EXERCISE OBJECTIVE:
Render the entries below as a JSON list of strings, one string per line and no blank lines. Begin at the line that contains "Given: Select the Max range tab" and stop after the line that contains "point(972,367)".

MATERIAL PROVIDED:
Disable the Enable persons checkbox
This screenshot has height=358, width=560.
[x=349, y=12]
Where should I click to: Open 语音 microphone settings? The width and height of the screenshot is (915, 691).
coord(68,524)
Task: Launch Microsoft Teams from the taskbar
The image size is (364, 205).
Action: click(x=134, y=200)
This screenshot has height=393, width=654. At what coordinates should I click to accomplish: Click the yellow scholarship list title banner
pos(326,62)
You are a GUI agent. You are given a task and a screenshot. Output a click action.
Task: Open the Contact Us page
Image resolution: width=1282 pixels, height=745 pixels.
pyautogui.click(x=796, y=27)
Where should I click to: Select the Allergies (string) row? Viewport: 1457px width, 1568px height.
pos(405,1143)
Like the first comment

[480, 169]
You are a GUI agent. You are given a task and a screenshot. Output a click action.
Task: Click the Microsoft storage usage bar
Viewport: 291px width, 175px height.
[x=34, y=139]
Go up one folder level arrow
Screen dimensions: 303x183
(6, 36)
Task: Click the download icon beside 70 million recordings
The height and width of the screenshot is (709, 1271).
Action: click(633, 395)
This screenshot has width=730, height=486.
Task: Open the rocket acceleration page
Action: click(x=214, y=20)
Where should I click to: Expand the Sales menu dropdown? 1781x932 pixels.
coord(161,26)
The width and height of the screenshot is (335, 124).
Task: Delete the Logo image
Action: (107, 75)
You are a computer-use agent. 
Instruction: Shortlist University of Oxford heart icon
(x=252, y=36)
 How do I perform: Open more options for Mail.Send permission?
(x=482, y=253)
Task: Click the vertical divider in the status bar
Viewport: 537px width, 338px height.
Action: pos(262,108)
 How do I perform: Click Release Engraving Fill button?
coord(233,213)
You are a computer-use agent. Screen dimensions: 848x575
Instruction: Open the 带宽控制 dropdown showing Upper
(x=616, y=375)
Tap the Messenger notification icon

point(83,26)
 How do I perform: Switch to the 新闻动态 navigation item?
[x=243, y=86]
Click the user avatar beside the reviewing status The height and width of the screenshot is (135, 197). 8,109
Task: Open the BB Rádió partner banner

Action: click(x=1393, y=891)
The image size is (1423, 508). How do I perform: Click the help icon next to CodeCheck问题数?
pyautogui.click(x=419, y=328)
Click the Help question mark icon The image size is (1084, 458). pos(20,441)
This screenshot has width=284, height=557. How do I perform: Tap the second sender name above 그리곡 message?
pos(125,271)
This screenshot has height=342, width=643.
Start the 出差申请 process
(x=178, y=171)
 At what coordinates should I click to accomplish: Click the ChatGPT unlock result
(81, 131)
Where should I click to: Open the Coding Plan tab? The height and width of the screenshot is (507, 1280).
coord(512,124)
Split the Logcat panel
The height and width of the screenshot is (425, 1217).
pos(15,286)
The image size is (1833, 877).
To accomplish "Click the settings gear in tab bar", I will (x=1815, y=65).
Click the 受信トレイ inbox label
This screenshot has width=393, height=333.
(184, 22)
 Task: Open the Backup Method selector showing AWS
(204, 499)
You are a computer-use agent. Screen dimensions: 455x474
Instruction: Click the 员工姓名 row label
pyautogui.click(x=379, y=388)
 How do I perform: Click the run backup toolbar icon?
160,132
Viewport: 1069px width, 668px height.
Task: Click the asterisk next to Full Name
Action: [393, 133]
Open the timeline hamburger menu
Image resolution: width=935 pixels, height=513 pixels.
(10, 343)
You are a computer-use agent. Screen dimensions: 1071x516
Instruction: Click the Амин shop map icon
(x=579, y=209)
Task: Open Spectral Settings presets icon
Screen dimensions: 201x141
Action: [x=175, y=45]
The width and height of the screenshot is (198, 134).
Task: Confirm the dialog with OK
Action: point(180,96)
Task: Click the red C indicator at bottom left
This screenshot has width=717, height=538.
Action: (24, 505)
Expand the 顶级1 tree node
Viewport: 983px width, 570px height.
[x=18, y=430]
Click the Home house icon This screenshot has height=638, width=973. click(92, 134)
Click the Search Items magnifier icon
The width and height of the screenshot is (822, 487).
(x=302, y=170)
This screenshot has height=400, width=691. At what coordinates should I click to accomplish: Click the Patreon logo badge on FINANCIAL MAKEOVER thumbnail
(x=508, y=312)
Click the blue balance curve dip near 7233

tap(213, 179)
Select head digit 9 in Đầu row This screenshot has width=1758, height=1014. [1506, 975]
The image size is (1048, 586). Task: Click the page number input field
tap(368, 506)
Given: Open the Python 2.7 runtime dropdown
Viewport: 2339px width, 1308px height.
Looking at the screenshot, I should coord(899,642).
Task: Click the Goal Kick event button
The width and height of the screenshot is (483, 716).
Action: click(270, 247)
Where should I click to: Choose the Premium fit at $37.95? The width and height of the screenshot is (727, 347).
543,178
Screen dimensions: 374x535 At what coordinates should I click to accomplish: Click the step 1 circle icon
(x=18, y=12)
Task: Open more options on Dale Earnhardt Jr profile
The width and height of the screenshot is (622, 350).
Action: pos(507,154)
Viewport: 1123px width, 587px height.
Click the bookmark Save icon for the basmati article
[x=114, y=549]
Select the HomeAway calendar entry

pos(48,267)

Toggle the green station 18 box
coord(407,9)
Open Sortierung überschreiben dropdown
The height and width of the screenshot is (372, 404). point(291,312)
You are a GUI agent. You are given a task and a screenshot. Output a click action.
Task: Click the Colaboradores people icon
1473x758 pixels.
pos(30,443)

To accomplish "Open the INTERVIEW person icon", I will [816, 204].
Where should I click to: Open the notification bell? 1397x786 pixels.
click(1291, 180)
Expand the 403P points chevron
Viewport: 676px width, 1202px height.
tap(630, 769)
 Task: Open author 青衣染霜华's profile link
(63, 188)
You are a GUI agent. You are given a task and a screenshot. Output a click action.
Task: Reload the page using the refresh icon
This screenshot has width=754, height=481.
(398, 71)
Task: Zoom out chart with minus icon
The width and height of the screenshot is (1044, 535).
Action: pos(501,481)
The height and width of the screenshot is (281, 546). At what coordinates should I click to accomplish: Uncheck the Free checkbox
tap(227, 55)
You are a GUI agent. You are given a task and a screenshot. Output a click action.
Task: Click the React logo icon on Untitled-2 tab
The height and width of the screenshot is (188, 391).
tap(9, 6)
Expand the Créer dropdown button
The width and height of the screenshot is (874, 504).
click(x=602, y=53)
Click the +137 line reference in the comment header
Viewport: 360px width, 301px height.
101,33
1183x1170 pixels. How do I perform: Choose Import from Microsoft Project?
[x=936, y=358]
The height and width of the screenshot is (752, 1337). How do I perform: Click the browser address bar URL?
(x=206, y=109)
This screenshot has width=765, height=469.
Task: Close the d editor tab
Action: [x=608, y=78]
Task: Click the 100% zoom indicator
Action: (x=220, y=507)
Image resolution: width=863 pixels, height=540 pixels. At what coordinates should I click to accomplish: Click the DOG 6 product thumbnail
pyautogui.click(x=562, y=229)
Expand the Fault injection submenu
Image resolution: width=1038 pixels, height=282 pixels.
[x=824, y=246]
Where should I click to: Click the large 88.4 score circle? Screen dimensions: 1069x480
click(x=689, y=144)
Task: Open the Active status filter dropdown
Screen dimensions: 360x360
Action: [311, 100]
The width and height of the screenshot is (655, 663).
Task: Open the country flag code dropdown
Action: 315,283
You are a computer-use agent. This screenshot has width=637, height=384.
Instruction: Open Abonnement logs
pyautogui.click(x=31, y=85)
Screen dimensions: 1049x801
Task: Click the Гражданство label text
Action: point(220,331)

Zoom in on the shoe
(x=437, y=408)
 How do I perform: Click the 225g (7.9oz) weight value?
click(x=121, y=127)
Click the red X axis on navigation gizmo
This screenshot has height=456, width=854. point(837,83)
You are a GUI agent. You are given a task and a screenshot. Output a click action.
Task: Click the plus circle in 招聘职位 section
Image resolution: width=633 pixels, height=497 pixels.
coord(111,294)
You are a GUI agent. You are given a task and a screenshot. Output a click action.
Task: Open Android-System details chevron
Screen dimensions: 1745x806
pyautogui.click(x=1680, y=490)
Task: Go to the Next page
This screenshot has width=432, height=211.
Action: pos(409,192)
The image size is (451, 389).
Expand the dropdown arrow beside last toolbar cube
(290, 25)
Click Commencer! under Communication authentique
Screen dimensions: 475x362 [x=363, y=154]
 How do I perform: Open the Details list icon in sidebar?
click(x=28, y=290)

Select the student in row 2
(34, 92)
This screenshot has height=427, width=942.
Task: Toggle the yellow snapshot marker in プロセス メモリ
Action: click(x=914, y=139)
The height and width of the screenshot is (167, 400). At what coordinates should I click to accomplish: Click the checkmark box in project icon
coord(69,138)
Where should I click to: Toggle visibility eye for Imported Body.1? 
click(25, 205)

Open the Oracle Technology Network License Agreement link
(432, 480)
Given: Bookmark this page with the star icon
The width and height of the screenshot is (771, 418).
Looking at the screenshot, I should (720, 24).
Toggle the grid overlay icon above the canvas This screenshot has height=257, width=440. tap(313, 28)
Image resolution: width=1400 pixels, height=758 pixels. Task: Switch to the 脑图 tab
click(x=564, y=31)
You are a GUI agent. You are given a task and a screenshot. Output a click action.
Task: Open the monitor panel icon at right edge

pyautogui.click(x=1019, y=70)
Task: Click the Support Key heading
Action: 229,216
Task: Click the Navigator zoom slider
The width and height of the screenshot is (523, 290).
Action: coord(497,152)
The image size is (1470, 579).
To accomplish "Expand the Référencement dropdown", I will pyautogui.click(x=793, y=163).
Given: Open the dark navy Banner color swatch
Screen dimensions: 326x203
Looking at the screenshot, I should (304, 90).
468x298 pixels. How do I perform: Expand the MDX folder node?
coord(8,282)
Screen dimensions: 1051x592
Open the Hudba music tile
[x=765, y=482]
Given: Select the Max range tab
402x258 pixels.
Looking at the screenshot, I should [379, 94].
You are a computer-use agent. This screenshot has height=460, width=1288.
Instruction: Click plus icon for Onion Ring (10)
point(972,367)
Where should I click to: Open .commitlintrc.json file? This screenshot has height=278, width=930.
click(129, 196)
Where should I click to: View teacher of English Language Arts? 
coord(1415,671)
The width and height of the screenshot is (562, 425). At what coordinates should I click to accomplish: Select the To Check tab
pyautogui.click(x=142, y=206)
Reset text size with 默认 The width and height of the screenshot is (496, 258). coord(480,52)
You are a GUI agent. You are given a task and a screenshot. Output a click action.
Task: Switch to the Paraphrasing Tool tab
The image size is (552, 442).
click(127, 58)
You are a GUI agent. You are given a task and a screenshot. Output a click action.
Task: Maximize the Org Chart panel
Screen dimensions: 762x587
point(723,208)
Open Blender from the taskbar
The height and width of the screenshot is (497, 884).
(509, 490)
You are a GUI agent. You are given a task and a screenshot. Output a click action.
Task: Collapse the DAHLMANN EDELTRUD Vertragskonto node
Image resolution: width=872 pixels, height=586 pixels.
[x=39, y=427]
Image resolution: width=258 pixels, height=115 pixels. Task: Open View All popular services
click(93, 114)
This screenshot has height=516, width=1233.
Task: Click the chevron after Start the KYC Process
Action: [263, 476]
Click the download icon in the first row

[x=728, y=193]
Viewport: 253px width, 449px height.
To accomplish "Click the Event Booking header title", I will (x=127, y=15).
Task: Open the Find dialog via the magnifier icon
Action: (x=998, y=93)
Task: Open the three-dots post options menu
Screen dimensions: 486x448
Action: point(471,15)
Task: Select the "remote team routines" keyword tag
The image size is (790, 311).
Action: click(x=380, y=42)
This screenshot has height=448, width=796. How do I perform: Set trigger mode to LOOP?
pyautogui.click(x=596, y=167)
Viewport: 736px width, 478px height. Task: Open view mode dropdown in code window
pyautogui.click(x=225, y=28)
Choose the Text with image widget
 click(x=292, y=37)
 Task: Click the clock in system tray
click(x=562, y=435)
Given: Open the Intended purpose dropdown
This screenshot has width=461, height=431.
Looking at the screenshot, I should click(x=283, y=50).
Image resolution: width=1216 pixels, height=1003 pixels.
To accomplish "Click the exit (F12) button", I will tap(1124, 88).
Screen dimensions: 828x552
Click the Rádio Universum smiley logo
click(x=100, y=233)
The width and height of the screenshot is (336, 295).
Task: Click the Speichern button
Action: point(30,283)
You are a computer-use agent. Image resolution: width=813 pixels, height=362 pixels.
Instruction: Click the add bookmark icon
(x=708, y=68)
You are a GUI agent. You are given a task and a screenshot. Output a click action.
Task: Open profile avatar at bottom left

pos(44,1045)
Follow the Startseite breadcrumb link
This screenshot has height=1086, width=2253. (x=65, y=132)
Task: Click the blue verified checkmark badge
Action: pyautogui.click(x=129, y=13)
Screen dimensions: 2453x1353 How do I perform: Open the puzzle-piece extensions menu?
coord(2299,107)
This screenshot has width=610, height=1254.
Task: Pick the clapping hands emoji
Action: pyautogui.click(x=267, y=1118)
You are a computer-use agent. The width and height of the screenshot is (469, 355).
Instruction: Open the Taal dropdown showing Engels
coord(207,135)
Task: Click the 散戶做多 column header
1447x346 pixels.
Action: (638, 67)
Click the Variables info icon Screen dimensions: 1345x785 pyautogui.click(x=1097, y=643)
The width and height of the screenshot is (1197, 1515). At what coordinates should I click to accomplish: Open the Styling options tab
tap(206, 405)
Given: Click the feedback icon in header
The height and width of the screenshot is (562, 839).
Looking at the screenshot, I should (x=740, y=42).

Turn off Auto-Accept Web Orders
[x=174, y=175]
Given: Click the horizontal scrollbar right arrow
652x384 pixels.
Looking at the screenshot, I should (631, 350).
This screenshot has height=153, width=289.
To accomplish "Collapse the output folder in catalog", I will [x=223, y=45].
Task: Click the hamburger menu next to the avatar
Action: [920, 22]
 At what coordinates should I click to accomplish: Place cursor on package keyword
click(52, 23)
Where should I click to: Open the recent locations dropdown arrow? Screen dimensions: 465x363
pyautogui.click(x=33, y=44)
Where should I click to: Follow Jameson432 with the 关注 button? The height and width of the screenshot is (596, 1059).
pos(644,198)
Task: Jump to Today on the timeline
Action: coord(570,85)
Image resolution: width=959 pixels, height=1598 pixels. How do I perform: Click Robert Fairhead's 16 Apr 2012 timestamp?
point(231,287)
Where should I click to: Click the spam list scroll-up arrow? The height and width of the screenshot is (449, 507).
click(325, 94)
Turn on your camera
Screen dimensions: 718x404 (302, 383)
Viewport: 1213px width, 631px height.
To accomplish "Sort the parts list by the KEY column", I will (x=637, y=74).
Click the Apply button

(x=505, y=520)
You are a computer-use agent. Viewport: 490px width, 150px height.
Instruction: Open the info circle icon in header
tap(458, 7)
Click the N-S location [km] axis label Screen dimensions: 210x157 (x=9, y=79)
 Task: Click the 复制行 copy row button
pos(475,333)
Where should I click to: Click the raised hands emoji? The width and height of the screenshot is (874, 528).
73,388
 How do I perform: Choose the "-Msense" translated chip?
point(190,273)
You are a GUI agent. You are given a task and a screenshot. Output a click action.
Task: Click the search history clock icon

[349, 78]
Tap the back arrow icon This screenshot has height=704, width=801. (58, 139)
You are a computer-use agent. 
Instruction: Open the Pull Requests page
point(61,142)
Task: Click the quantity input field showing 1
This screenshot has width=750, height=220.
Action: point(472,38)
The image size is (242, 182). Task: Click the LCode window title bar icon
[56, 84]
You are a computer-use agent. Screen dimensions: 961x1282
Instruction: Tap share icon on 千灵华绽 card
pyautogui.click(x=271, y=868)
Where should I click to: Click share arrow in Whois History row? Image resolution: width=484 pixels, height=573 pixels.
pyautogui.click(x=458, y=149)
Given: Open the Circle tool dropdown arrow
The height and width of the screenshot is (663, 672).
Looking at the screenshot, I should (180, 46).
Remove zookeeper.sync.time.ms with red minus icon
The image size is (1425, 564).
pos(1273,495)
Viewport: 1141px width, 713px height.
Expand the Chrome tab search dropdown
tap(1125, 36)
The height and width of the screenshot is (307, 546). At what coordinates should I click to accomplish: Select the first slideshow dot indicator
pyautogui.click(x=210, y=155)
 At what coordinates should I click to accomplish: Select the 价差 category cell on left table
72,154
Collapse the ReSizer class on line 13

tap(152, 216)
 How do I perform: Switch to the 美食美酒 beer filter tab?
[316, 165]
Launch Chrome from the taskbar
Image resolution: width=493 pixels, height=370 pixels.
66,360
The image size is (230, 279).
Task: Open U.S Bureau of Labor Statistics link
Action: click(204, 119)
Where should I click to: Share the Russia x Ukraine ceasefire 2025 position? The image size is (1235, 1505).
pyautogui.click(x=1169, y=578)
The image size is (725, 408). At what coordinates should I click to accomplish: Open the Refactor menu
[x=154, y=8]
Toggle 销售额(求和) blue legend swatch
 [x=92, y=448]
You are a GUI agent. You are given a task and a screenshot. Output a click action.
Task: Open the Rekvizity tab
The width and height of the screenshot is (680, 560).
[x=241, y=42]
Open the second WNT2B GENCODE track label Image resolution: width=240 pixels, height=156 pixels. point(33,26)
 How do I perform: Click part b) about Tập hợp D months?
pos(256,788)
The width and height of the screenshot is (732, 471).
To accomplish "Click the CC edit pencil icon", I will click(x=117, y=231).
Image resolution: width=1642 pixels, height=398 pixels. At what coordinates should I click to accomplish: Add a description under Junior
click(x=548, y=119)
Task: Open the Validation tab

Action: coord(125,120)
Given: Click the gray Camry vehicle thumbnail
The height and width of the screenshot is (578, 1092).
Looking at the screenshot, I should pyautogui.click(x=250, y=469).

THE OUTPUT:
[
  "Given: Select the Max range tab",
  "402x258 pixels.",
  "Looking at the screenshot, I should [379, 94].",
  "You are a computer-use agent. This screenshot has height=460, width=1288.",
  "Instruction: Click plus icon for Onion Ring (10)",
  "point(972,367)"
]